Aktuell nehme ich Antabus ein, weil es mir Stabilität gibt in der Zeit, in der ich das Unrecht aufarbeite, das mir als junges Mädchen widerfahren ist. Dieses Medikament, das mir verunmöglicht, Alkohol zu konsumieren, will ich aber wegen der Nebenwirkungen nicht länger als sechs Monate zu mir nehmen.»
Erkenntnisse und Pläne für die Zukunft
«Einige Erkenntnisse habe ich bereits gemacht: Inzwischen weiss ich, warum ich ein Problem habe mit Nähe zu Menschen, insbesondere Männern. Ich kann einfach keine Nähe zulassen. Sexuelle Kontakte habe ich immer verabscheut, habe die Bedürfnisse meines Mannes einfach über mich ergehen lassen. Es hat mir sogar Mühe bereitet, Marcel, meinen eigenen Sohn zu umarmen!

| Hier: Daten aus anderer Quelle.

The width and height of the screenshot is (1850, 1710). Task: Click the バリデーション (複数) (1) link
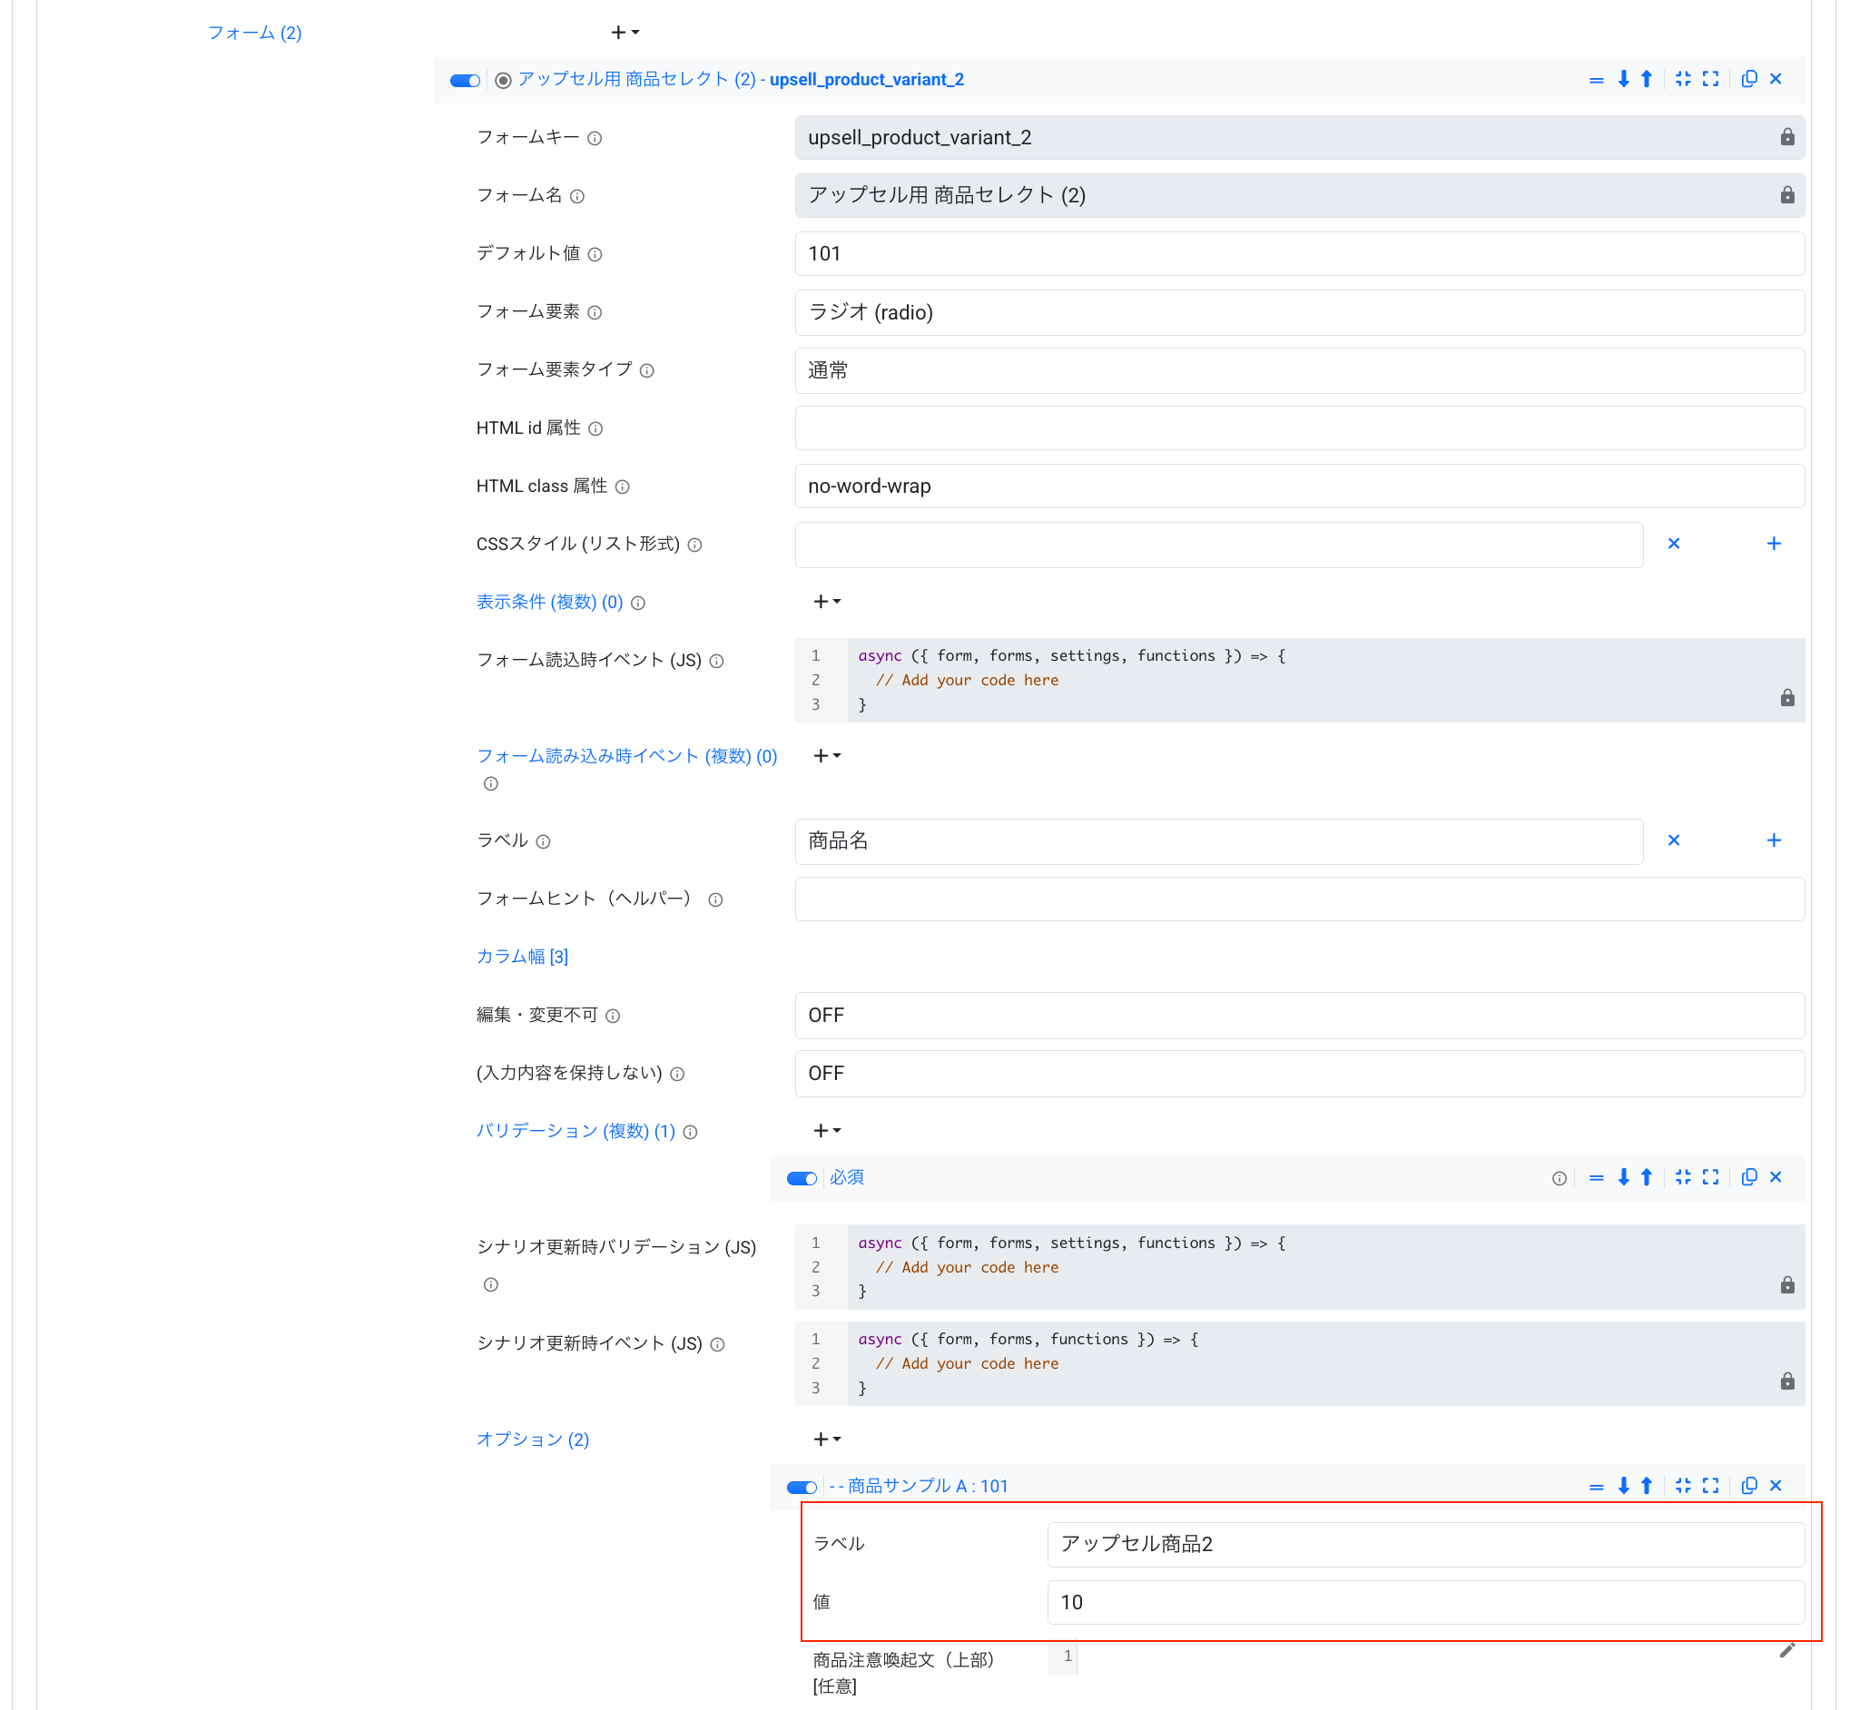pos(575,1131)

Auch ist mir nun klar geworden, dass ich mich früher hätte öffnen sollen, um diese Themen anzugehen. Gewisse Dinge wie Zärtlichkeit haben mir ein Leben lang gefehlt. Nun erkenne ich erst, was ich dadurch verpasst habe.
Aber ich bin guter Dinge: Ich habe meine Stelle, die mich in letzter Zeit belastete, gekündet und kann im nächsten Februar eine neue Stelle antreten. Ich will meinen Rucksack des Lebens aufräumen, bevor ich pensioniert bin. Nun gehe ich mit meinem Therapeuten sachte ein Thema nach dem anderen an, damit ich Ballast aus der Vergangenheit abwerfen kann. Die Aufarbeitung des Traumas war bereits ein riesiger Schritt, den Umgang mit Alkohol will ich in den Griff kriegen.

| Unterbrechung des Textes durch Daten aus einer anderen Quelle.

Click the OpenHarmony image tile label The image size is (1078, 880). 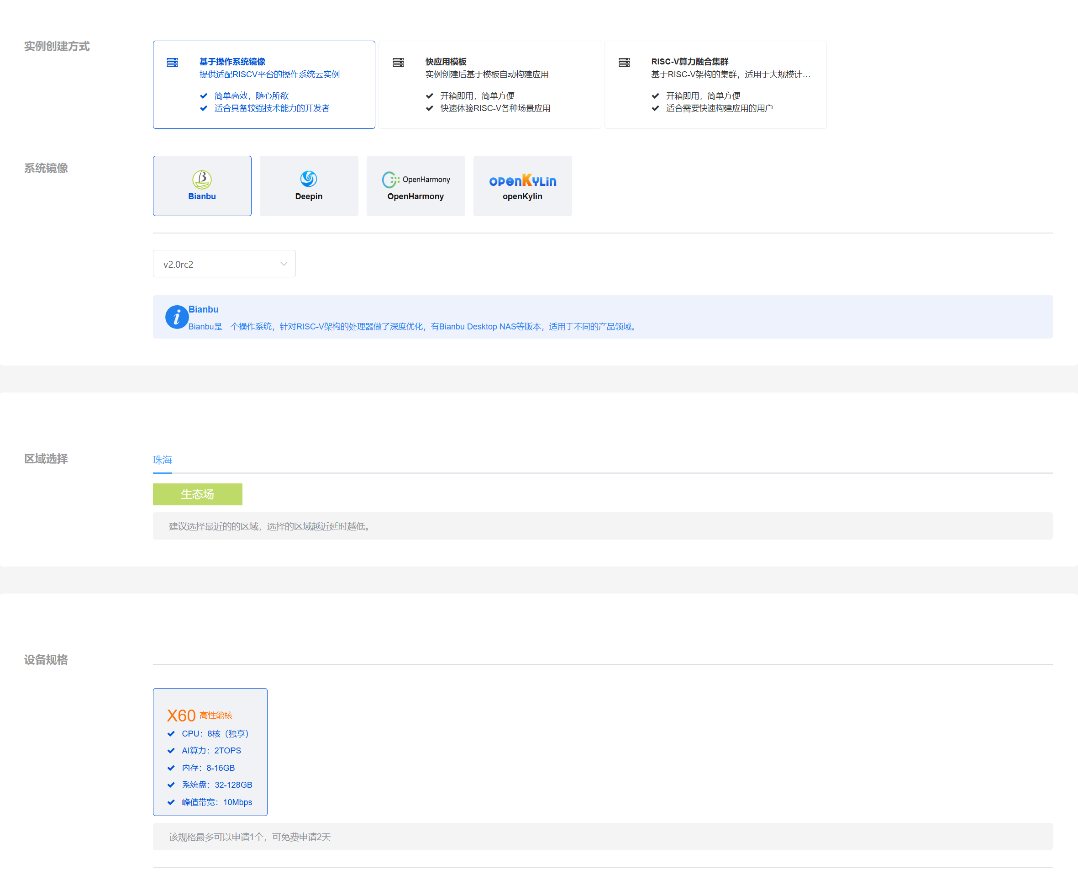coord(415,197)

Ich bin 56 Jahre alt und will jetzt und hier etwas unternehmen, das für mich stimmt. Ich werde mich nicht mehr verbiegen, ich will nun mein Leben so leben, wie ich es für mich richtig halte. Ich habe gelernt, Nein zu sagen, lasse mich nicht mehr in Muster drängen.
Mein Mann unterstützt mich dabei, versteht mich nun auch besser, kann sich einiges besser erklären. Wir reden wieder über wichtige Themen und haben neue gemeinsame Interessen entdeckt. Und auch mein Sohn besucht uns seit dem ambulanten Entzug wieder öfter, was mich freut.
Ich bin sehr zuversichtlich, was die Zukunft anbelangt!»